Request a —
Using the blog excerpt, explain why the writer posted nothing for a couple of days before the Camp Zion entry.

Source —
----------

Thank you to those who read along with me, noticed things with me, or prayed for me as I asked at the beginning of the experiment. I hope that I was able to encourage some of you to also live more grateful lives. 

I thank you, Father, for the innumerable blessings for which I will never be able to thank you enough. 

Thursday, June 28, 2012

Camp Zion

The reason for my absence of posts the last couple of days is currently the very thing for which I am most grateful.

I thank you, Father, for Camp Zion. Thank you for the campfires and sunsets, the laughs, the rowdy singing, the pensive, shining eyes that stare into the flames during devotions. 

Thank you for the waves, sometimes lapping, sometimes crashing, sometimes barely perceptible as the lake spreads out from the shores like a vast mirror, almost motionless. Thank you for the kersplunking of happy campers throwing themselves from the edge of the dock.

Thank you for the stars, uncounted and glorious in their silvery spread. 

Thank you the field, worn and beaten down by thousands of feet over decades of use. 

Thank you for the Throne Room, smelly and spidery as ever.

And thank you, by the way, for the innumerable spiders--detestable yet remarkable in every way. 

Thank you for the crunching gravel, the sawdust paths, the smell of pine. 

Thank you for the Stewarts and their years of tireless, faithful, and thoroughly effectual ministry, and for the hundreds of volunteers who over the years have made Camp Zion what it is today: a place to meet You in new and exciting ways, a place to live with and love people from every background, a place to bask, body and soul, in the warmth of your Son. 

I could hardly bring myself to leave. 

Monday, June 25, 2012

Campfires

I thank you, Father, for campfires. Thank you for crackling wood and firefly sparks in the night, for sweet smoke and loud laughs and lots of bathroom trips. Thank you for friends around fires.

Sunday, June 24, 2012

Corporate Worship

I thank you Father, for voices lifted in united acclamation and exultation of you, the Creator God. I thank you for hearts outpoured of love, adoration, and astonishment at your mercy, of incredulity at your grace. Few things are as special to me as singing my heart out with my brothers and sisters to my, their, our Father.

----------

Request b —
Format the records in the stretch from the line containing "This screenshot has height=1024, width=945." through the line containing "coord(923,160)" as a two-column CSV with the columns request and answer. Include one row for each request, and put each value in its own quoted field with line breaks replaced by spaces.

Material shown —

----------

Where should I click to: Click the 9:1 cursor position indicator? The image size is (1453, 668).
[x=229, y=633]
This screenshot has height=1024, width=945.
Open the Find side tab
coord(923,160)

----------

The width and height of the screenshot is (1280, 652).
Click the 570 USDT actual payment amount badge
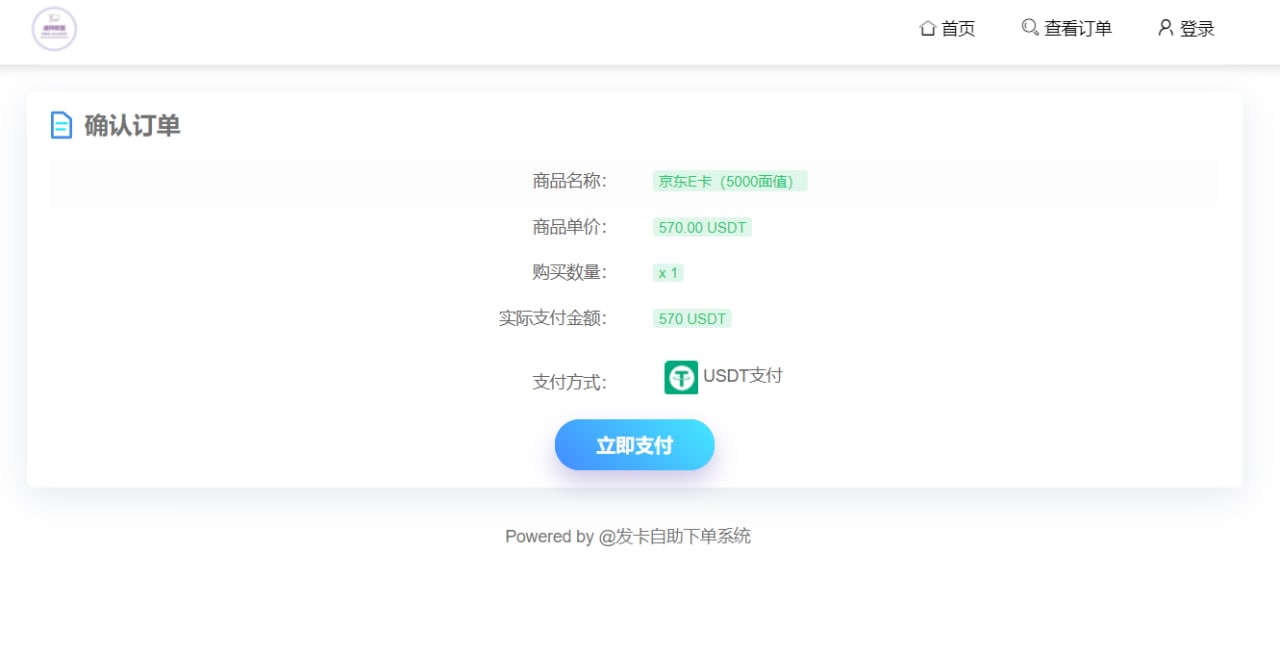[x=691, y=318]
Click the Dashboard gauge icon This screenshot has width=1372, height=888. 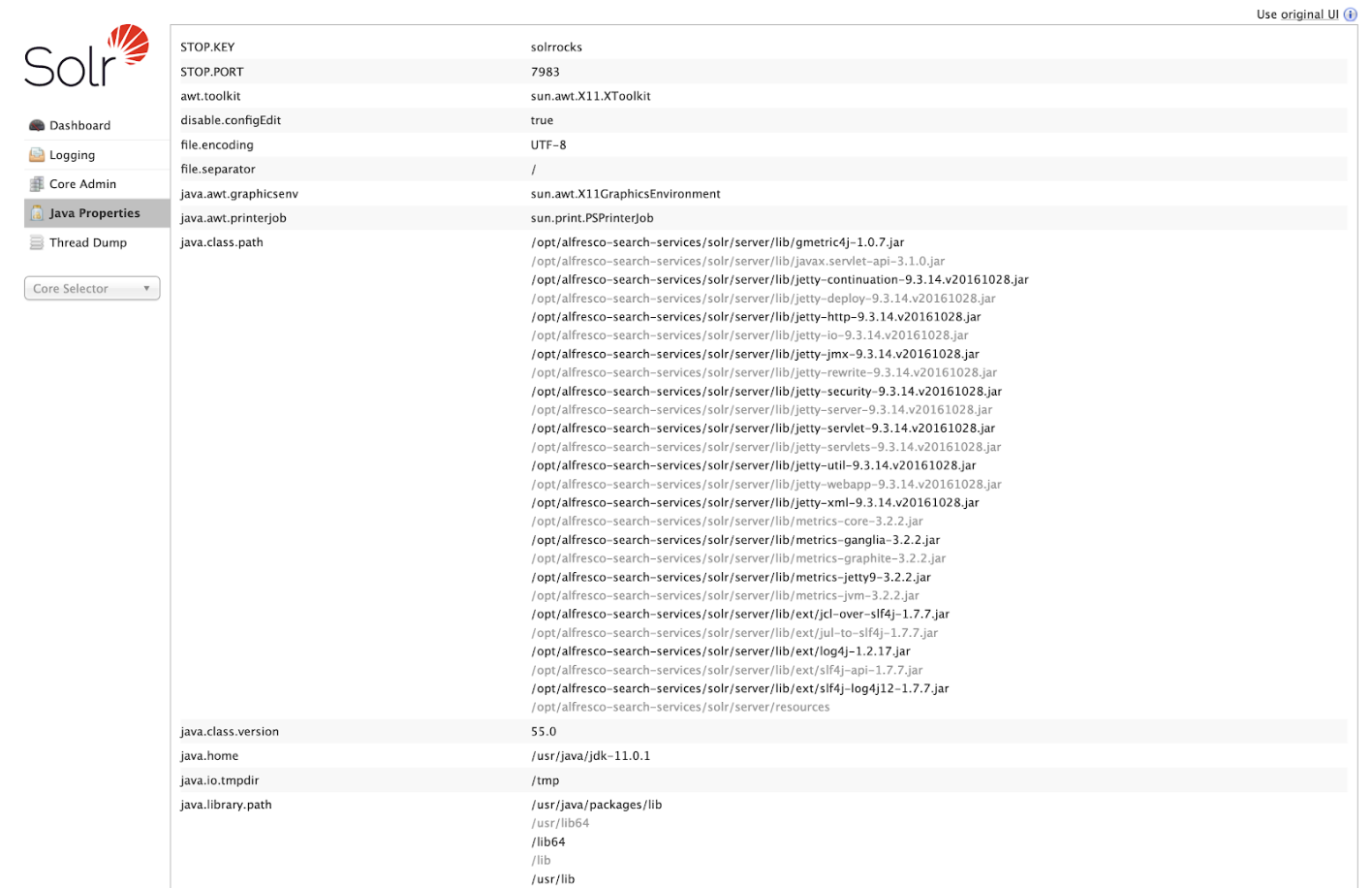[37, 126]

----------

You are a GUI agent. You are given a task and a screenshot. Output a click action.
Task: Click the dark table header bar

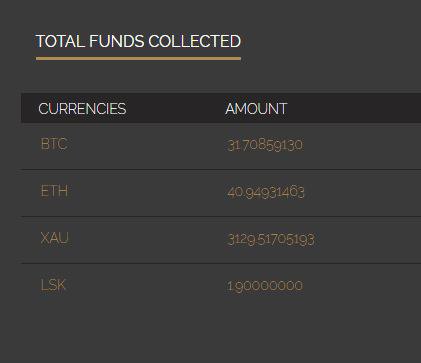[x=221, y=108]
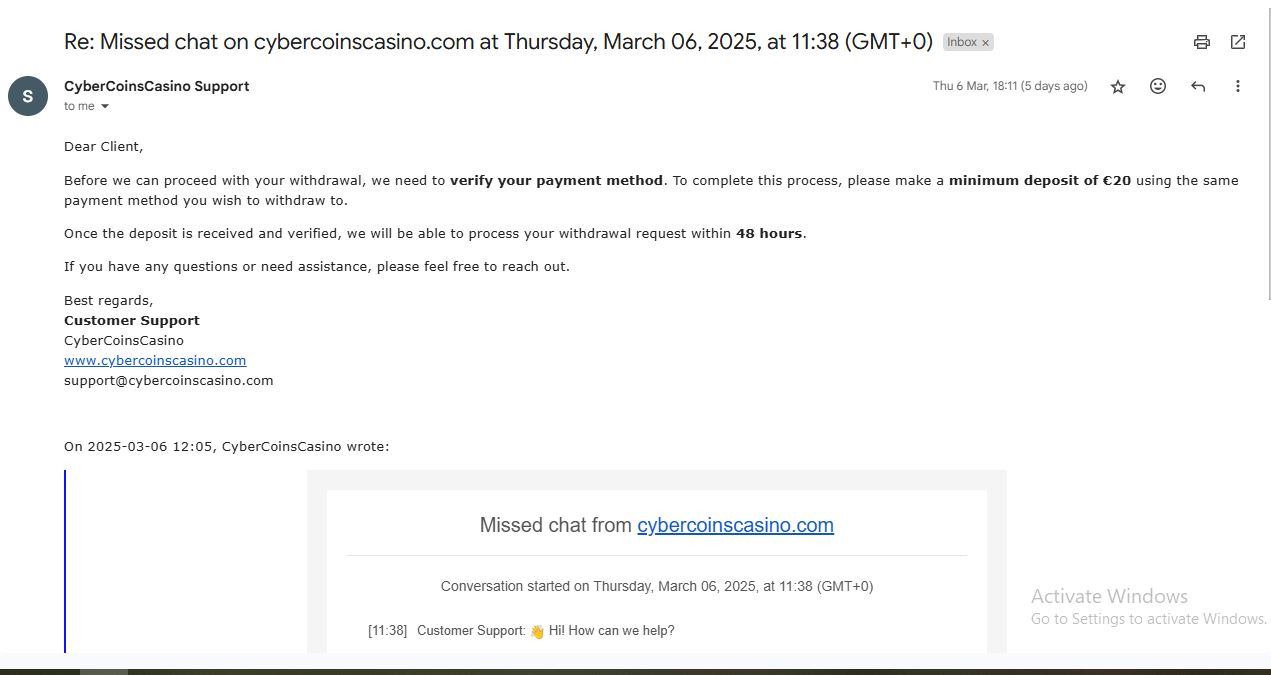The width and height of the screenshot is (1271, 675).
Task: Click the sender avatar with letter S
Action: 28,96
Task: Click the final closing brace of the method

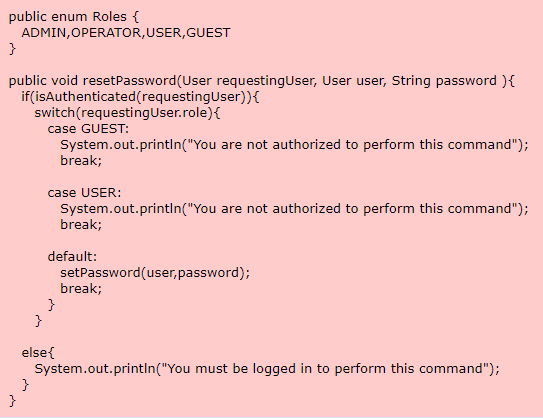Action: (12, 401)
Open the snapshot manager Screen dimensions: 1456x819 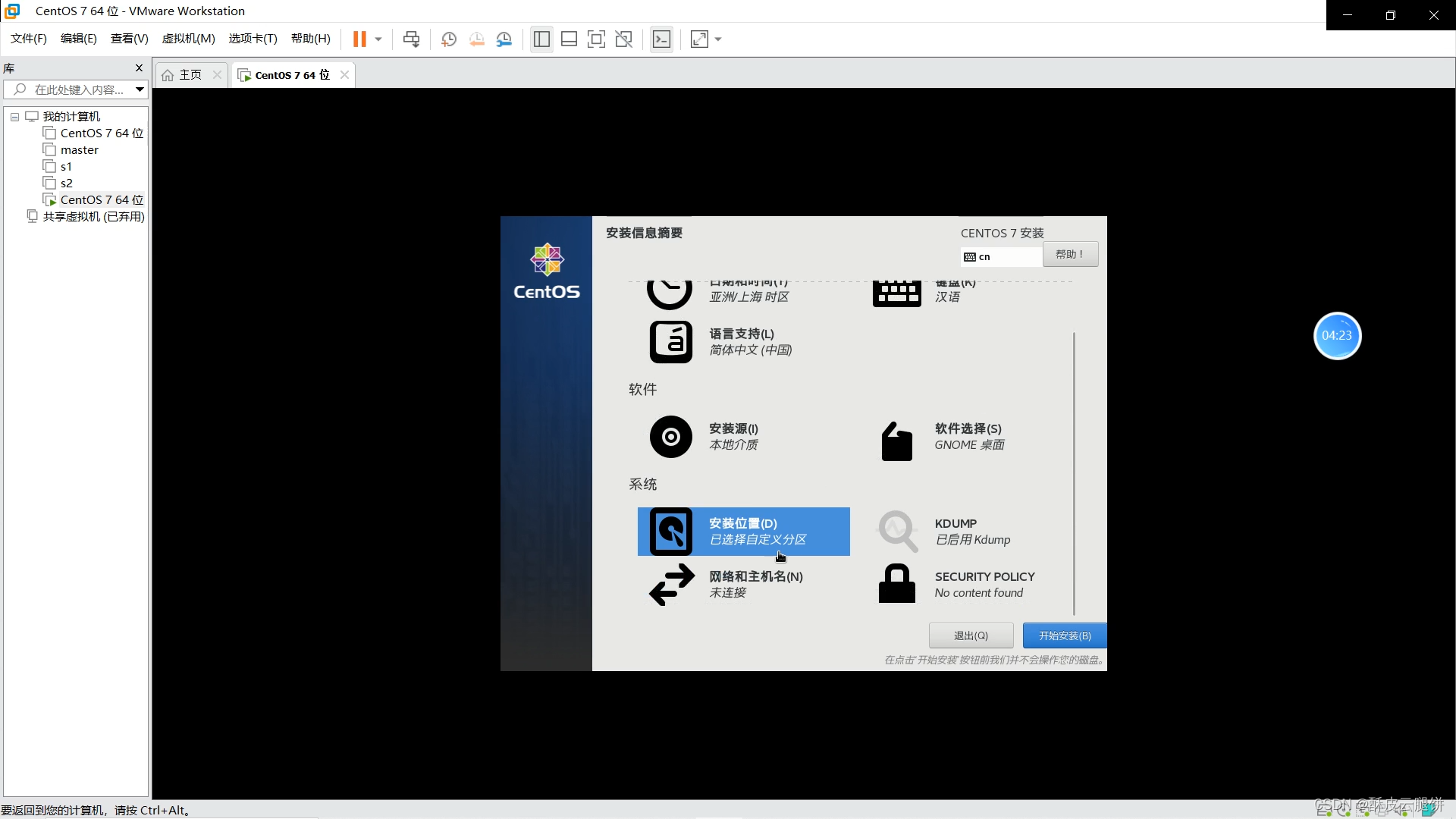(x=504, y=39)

----------

Complete output a —
The writer had been at Camp Zion, which was the thing they were most grateful for at that moment. The entry says the reason for the missing posts is that very thing, and it ends with the writer saying they could hardly bring themselves to leave.

Complete output b —
request,answer
"This screenshot has height=1024, width=945. Open the Find side tab","coord(923,160)"